====== SEITE ======

Temeter hat geschrieben:Zuerst mal eine Frage an die Leute, die das Spiel schon durch haben. Außerdem Achtung, könnte einen gewissen Spoiler für alle enthalten, die noch nicht den hässlichsten Mann der Welt geheilt haben. :wink:
Atm bin ich bei der Mission, Mitschreiter zu sammeln, um dann Ciri in Kaer Morhen gegen die wilde Jagd zu verteidigen (Brother in Arms/Isle of Mist-Missionen).
Die Sache ist, atm will ich erstmal die Massen an Nebenquests abarbeiten ( auch wenn es 'Arbeit' bei dieser Qualität nicht wirklich trifft), bevor die Story zuende geht, ohne diesen Hintergrund sind Spiele oft weniger spannen. Nur gibts selbst ohne die Skelliger Quests massig in Velen zu tun, inklusive Quests um die Level 30. Von Skellige ganz zu schweigen...

====== ERFASSTE DATEN ======

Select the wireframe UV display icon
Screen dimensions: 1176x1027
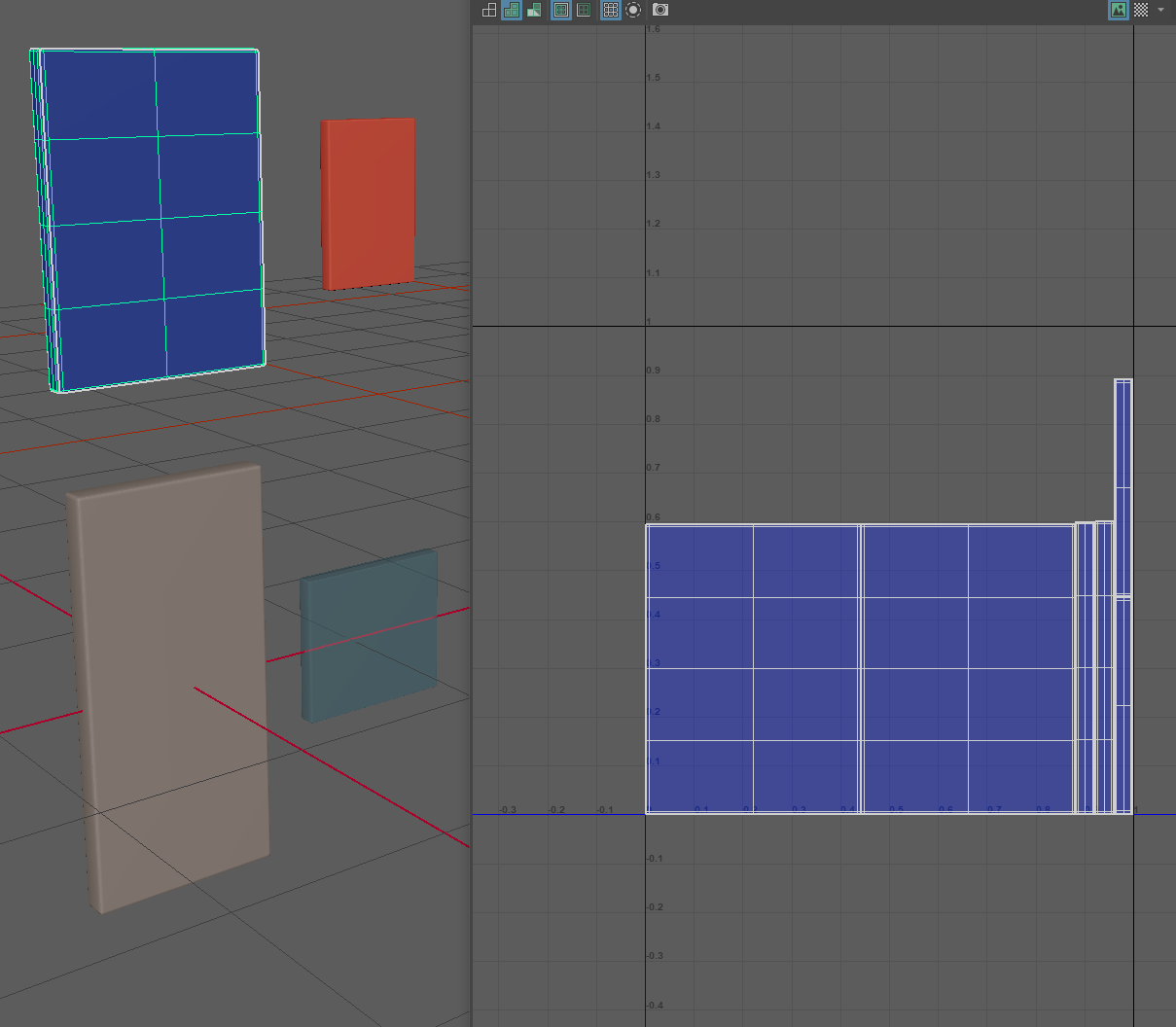pos(489,10)
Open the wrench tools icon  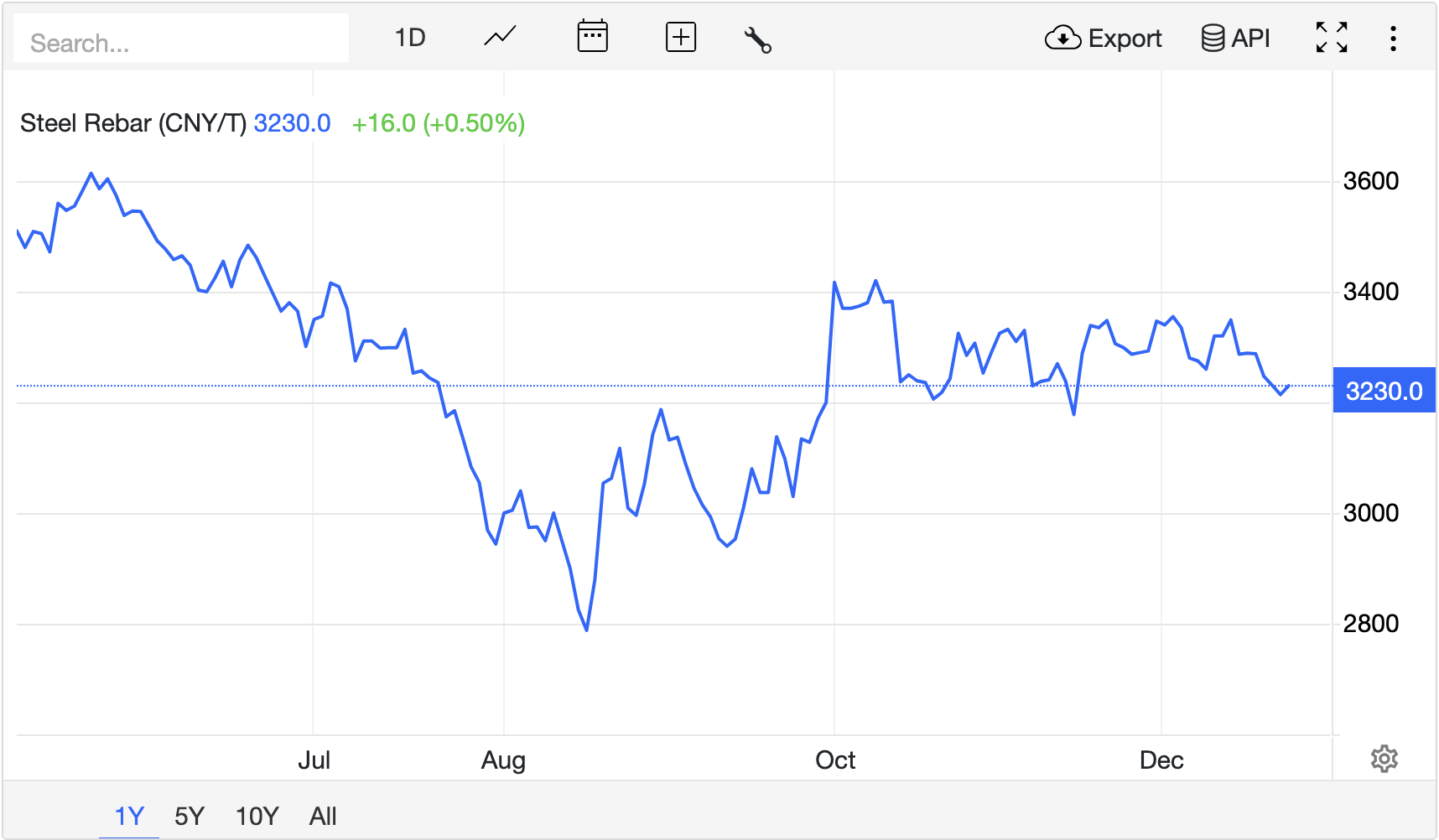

======

KURZE ÜBUNG A: Wo soll Ciri laut dem Forenbeitrag gegen die wilde Jagd verteidigt werden?
KURZE ÜBUNG B: Schreiben Sie den Forenbeitrag im Anschluss an seinen letzten Satz weiter.

ERGEBNIS A: In Kaer Morhen.

ERGEBNIS B:
Mir gehts weniger darum, wie lange es exakt nach Kaer Morhens Verteidigung weitergeht (wäre imo ein bischen spoilerisch), aber ist das die finale Mission des Spiels? Wirkt auf mich von der Aufmachung her ein bischen wie die letzte 'Last Stand Mission' anderer Spiele wie Mass Effect.
Oder geht die Hauptgeschichte noch ein bischen weiter, so dass ich auch nach der Verteidigung in Morhen noch schön weiter questen und später den Main Arc fortsetzen kann?
Und nun mal eine vorläufige Perspektive nach 50+ Stunden Spielzeit, die vielleicht für einige interessant sein mag:
Kurz gefasst, das Spiel ist geil. Es ist nicht nur schön zu sehen, wie sich die Serie weiterentwickelt hat: Wirkte Witcher 1 noch wie das etwas ambitionierte und dennoch gehaltvolle Werk eines unerfahrenen Entwicklers, der zweite wie eine auf das wichtigste konzentrierte Fortsetzung, haben wir hier wohl ein waschechtes, wenn auch frühes Magnum Opus, welches schwer zu übertreffen sein sollte.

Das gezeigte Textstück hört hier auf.